Auparavant, les Palestiniens avaient lu son testament posté sur les réseaux sociaux. Il y a écrit ses derniers mots, son message qu’il leur adresse :
« Moi, le recherché, Ouday al-Tamimi, du camp des martyrs d’al-Shu’fat, mon opération sur le check-point n’est qu’une goutte d’eau dans la mer tumultueuse de la lutte. Je sais que je vais tomber en martyr, tôt ou tard. Je sais que je ne vais pas libérer la Palestine avec cette opération. Mais je l’ai exécutée avec un but précis devant moi: que cette opération puisse inciter des centaines de jeunes à porter le fusil après moi ».
Il est signé le 10 octobre.
Des dizaines de posters et de photos lui ont été dédiés sur les réseaux sociaux, en hommage à son héroïsme. Dans ses photos, il parait être un sportif, qui prend soin de lui. Elégant.
Dans l’une d’entre elles, publiée sur sa page, ses mots sont retentissants: » Nous n’avons jamais craint les conséquences et ne les craindrons jamais. Gare à celui qui croit que nous sommes finis »

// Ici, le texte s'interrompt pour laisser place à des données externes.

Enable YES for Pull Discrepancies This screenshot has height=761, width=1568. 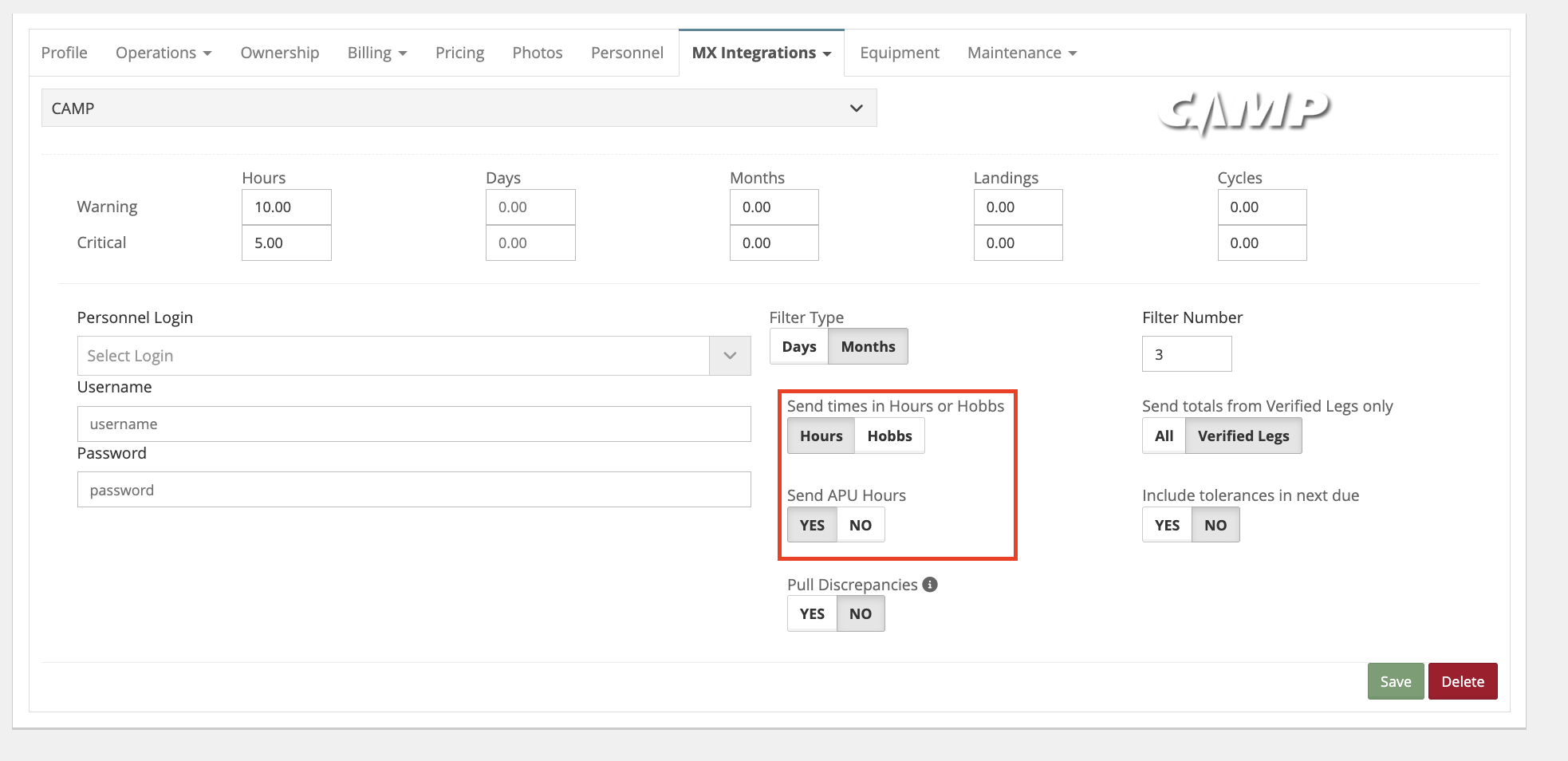pyautogui.click(x=812, y=614)
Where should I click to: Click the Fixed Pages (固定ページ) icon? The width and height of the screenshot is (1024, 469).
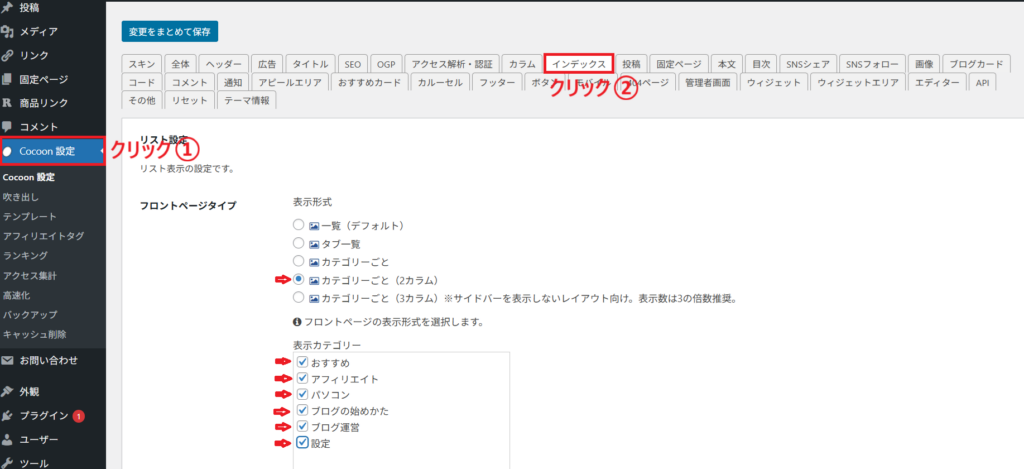(8, 79)
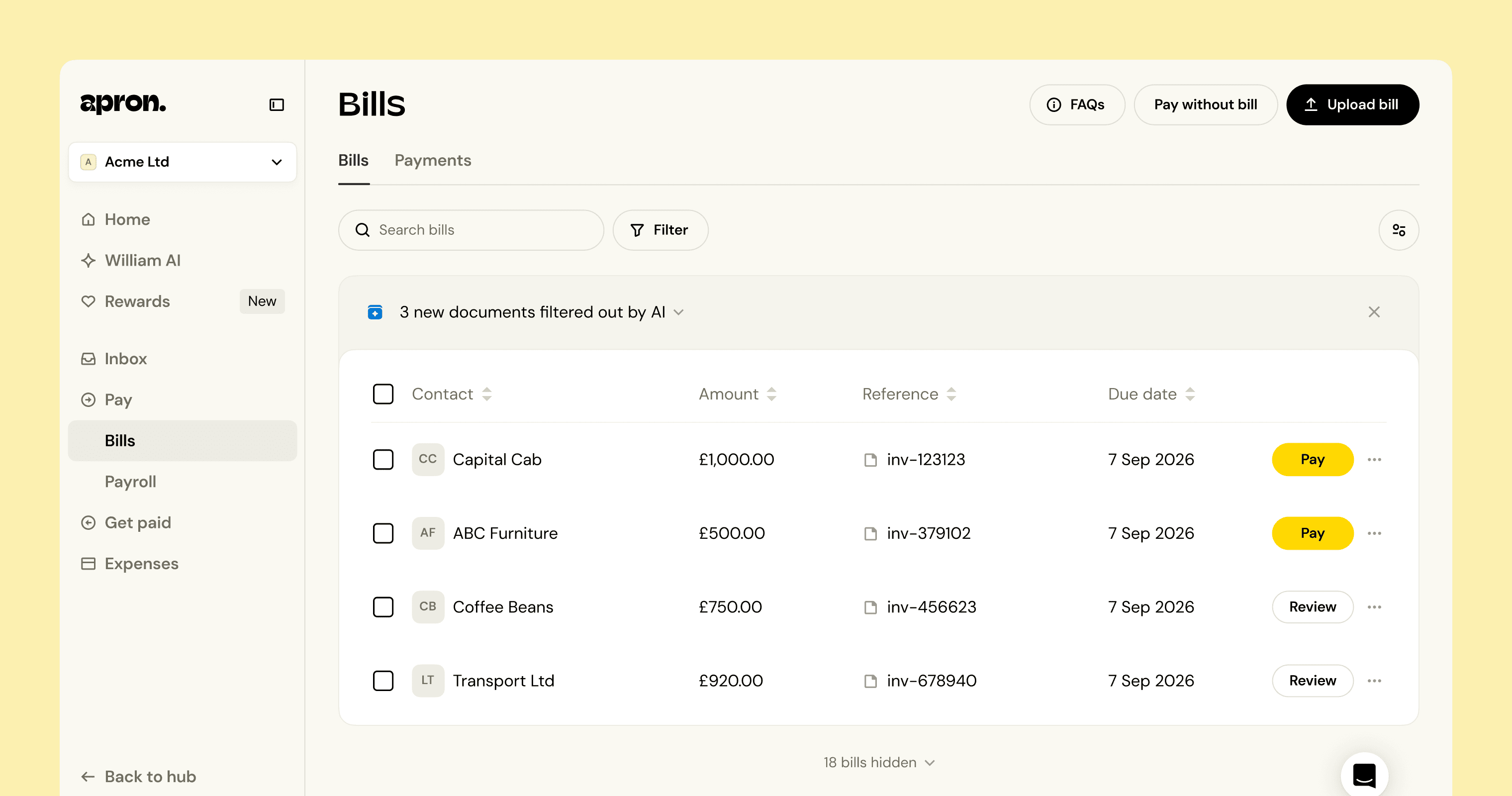
Task: Open the Acme Ltd company dropdown
Action: (x=183, y=162)
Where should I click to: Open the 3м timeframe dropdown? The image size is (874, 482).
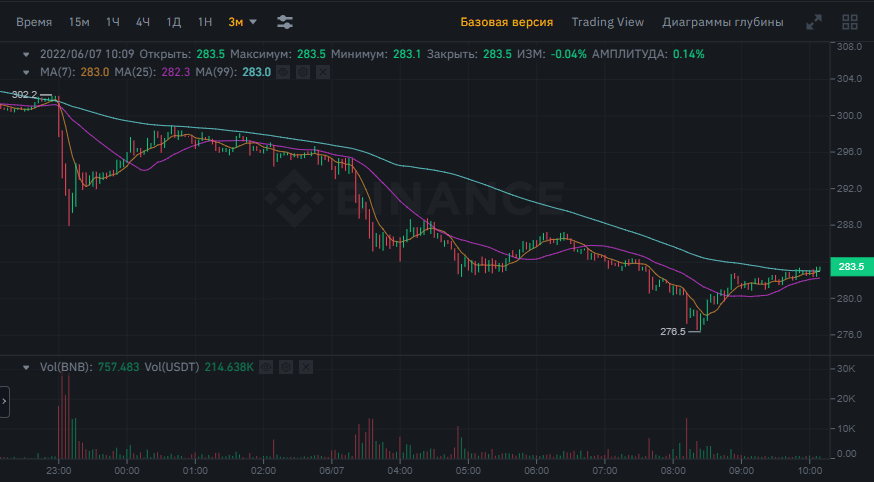pyautogui.click(x=242, y=21)
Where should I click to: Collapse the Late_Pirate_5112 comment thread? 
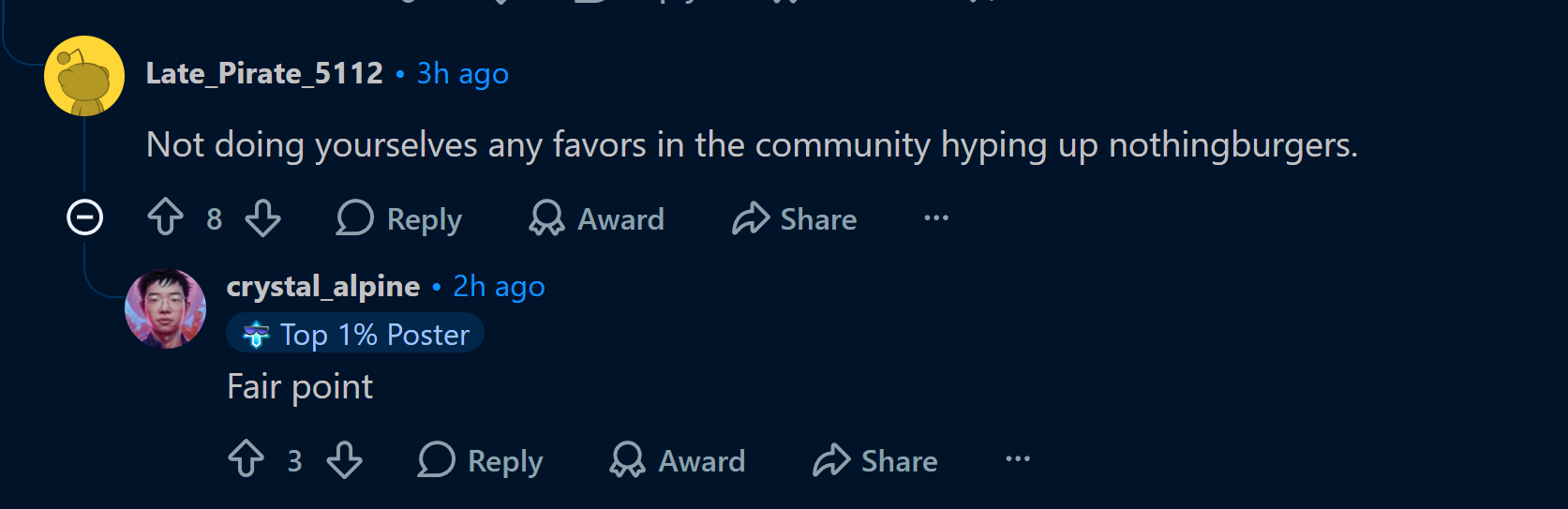84,217
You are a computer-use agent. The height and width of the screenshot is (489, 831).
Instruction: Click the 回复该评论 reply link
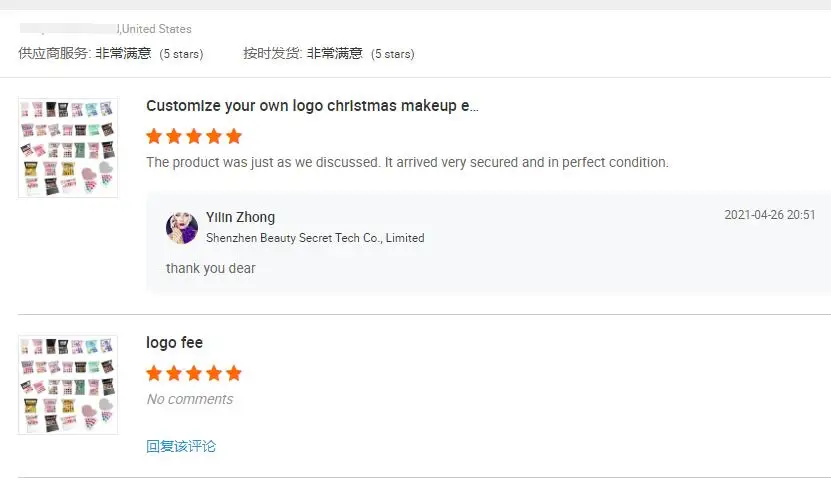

Le plus poignant de ces posters est sans doute celui où il est photographié avec des lunettes noires, une veste Adidas, et en dessous un tee-shirt où on peut lire Valentin. C’est comme s’il avait préparé la médiatisation de son martyre.
Ses compagnons de route l’ont complétée. Ils lui ajouteront en arrière fond deux jeunes encagoulés de Koufieh. L’affiche du film… Et leurs mots : « Ne meurs pas avant d’être l’égal (à égal) »… Le titre!